Document extract Start Marker

How to add 1x1 convolution as classification layer to VGG?

I am trying to train a neural network using the first 5 layers of VGG16 as a feature extractor with Imagenet pre-trained weights. These layers contain 5 Max pooling layers which reduce images to 1/32th of original image size. For images with size 640x360, I have activation maps of 20x11 and 512 channels.

I want to classify each activation between 20 classes, taking as input the 512 channels by creating a 1x1 convolution created like this:

# Model definition
class BlockWiseCSRNet(nn.Module):
    Implementation of paper Counting objects by clockwise classification

    Implementation of a method with CRSNet backend

    def __init__(self, load_weights=False, count_levels=10):

        super(BlockWiseCSRNet, self).__init__()
        self.seen = 0
        self.backend_feat = [64, 64, 'M', 128, 128, 'M', 256, 256, 256, 'M', 512, 512, 512, 'M', 512, 512, 512, 'M']
        self.backend = make_layers(self.backend_feat)
        self.count_levels = count_levels

        self.classification = nn.Sequential(
                nn.Conv2d(in_channels=512, out_channels=count_levels, kernel_size=1),

        if not load_weights:
            mod = models.vgg16(pretrained=True)
            # copy weights from VGG pretrained to frontend
            for k, v in self.backend.state_dict().items():
                if 'weight' in k:
                    self.backend.state_dict()[k].data[:] = mod.state_dict()['features.' + k][1].data[:]
                    self.backend.state_dict()[k].data = mod.state_dict()['features.' + k][1].data

    def freeze_backend(self):
        Freeze backend parameters to make it not trainable
        for p in self.backend.parameters():
            p.requires_grad = False

    def unfreeze_classification(self):
        for p in self.classification.parameters():
            p.requires_grad = True

    def forward(self, x):
        x = self.backend(x)
        x = self.classification(x)
        return x

    def _initialize_weights(self):
        for m in self.modules():
            if isinstance(m, nn.Conv2d):
                nn.init.normal_(m.weight, std=0.01)
                if m.bias is not None:
                    nn.init.constant_(m.bias, 0)
            elif isinstance(m, nn.BatchNorm2d):
                nn.init.constant_(m.weight, 1)
                nn.init.constant_(m.bias, 0)

def make_layers(cfg, in_channels=3, batch_norm=False, dilation=False):
    if dilation:
        d_rate = 2
        d_rate = 1
    layers = []
    for v in cfg:
        if v == 'M':
            layers += [nn.MaxPool2d(kernel_size=2, stride=2)]
            conv2d = nn.Conv2d(in_channels, v, kernel_size=3, padding=d_rate, dilation=d_rate)
            if batch_norm:
                layers += [conv2d, nn.BatchNorm2d(v), nn.ReLU(inplace=True)]
                layers += [conv2d, nn.ReLU(inplace=True)]
            in_channels = v
    return nn.Sequential(*layers)

### Relevant train loop

model = BlockWiseCSRNet(count_levels=20)
criterion = torch.nn.CrossEntropyLoss()

optimizer = torch.optim.Adam(filter(lambda x: x.requires_grad, model.parameters()), args.learning_rate)

# train loop step
def train_step(epoch, device, data_loader, model, criterion, optimizer):
    print('train step!')

Document extract End Marker
Data extract Start Marker

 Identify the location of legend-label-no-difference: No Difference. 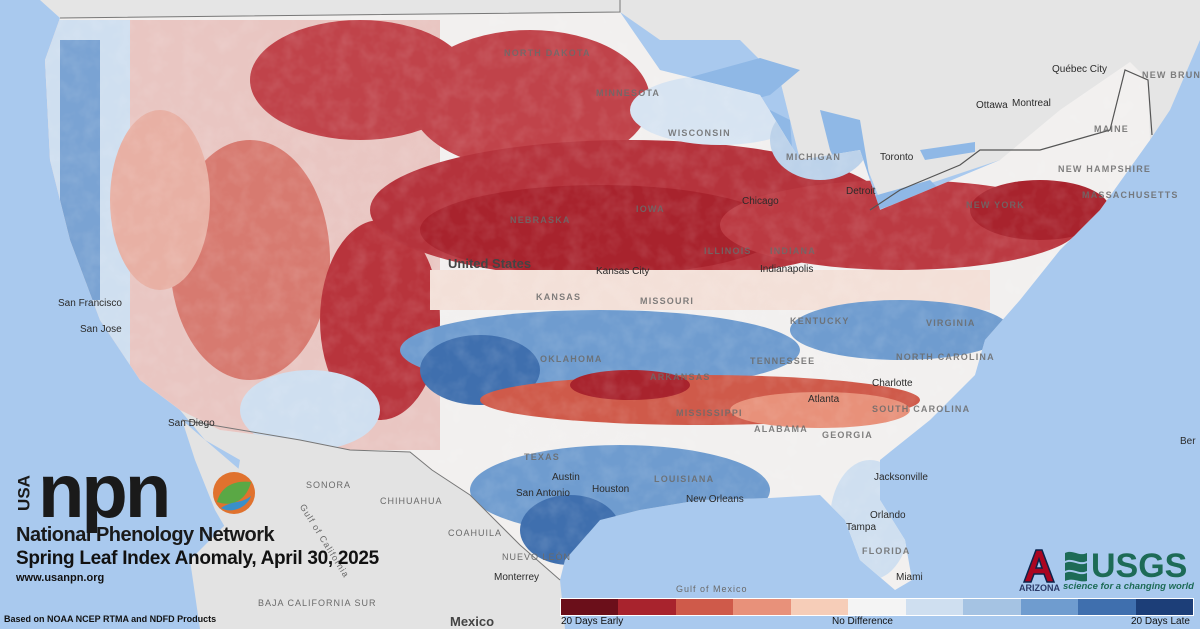
(862, 622).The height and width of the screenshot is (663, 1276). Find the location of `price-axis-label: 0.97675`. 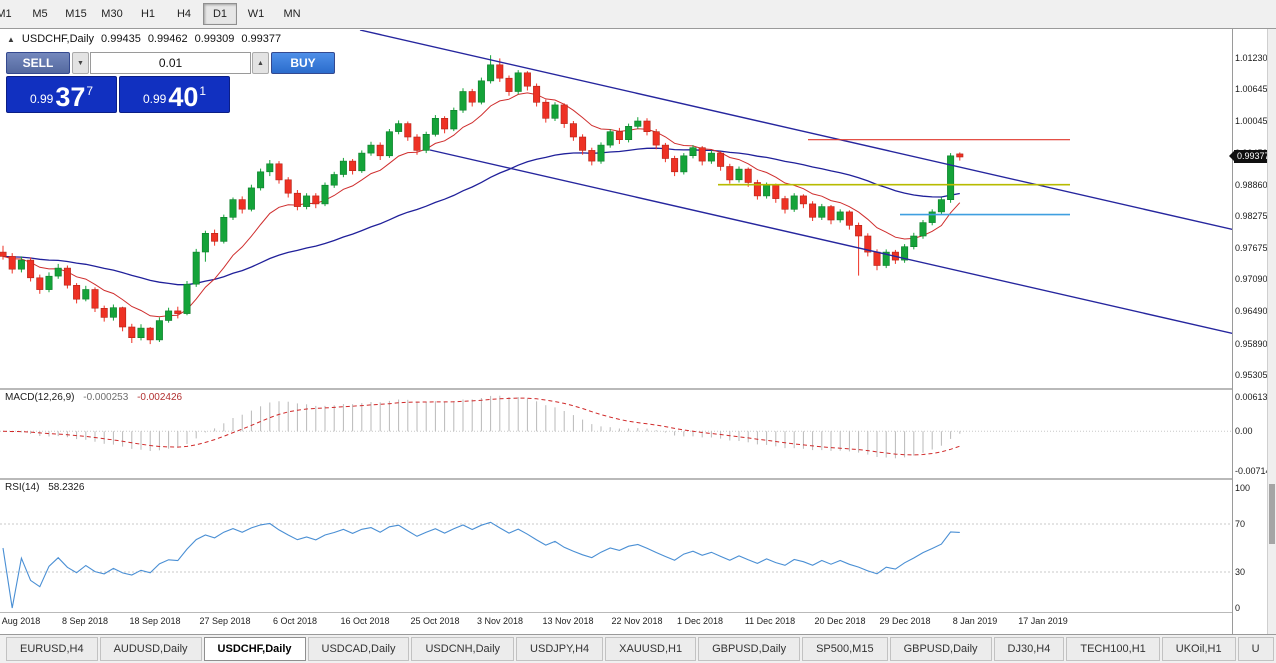

price-axis-label: 0.97675 is located at coordinates (1252, 248).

Data extract End Marker

> **Task requirements**
[1] Answer each question from the VGG forum post.
(a) What size are the activation maps for 640x360 images?
(b) Which loss function does the train loop use?
(c) What kernel size and stride do the max pooling layers use?
[2] Continue the VGG forum post from its final line.

> **Responses to the exercise**
[1]
(a) 20x11, with 512 channels.
(b) torch.nn.CrossEntropyLoss.
(c) A kernel size of 2 and a stride of 2.

[2]
    running_loss = 0.0

    # set model to train mode
    # only train classification layers, keep weights of backend

    for mini_batch, (batch, labels, filenames) in enumerate(data_loader):
        # Transfer to GPU
        batch =
        labels =

        # zero the parameter gradients

        # process batch
        outputs = model(batch)

        loss = criterion(outputs, labels)
        a = list(model.classification.parameters())[0].clone()
        b = list(model.classification.parameters())[0].clone()
        print('weights updated? {}'.format(not torch.equal(,


        # print statistics every print_stats_steps mini-batches
        running_loss += loss.item()

    print('[{}] total train loss: {}'.format(epoch, running_loss))

This solution is able to process images and give output activations with proper sizes.

However, I am not able to train the network. I am using CrossEntropyLoss and Adam optimizer but output maps are always constant (even after multiple training iterations)

# batch is an image

batch.shape -> torch.Size([1, 3, 360, 640])

output = model(batch)

output.shape -> torch.Size([1, 20, 11, 20])

criterion = torch.nn.CrossEntropyLoss()
optimizer = torch.optim.Adam(model.parameters(), args.learning_rate)

_, predicted_class_map = torch.max(output, dim=1)

# predicted class map is always 0

I have tried several learning rates and configurations, but the predicted class map is always 0. I debugged weight updating and updates are always 0 (before and after optimizer step weights are equal)

What I am doing wrong? I am not sure if the problem is at the architecture or in the training loop (which I took from PyTorch tutorials)

EDIT: After inspecting the content of net output, I think that the problem is that all channels in output have the same values for all image. So:

all_means = [ outputs[0, t, :, :].mean().item() for t in range(0, outputs.shape[1])]

has a vector with all positions equal.


In your self.classification layer you use:


However the CrossEntropyLoss from pytorch already does this, as the documentation states:

The input is expected to contain raw, unnormalized scores for each class

Also take a look at the mathematical formula, you’ll see that the softmax activation is already in there.

Does removing the softmax activation solve your problem?


I have already tried that, but without success.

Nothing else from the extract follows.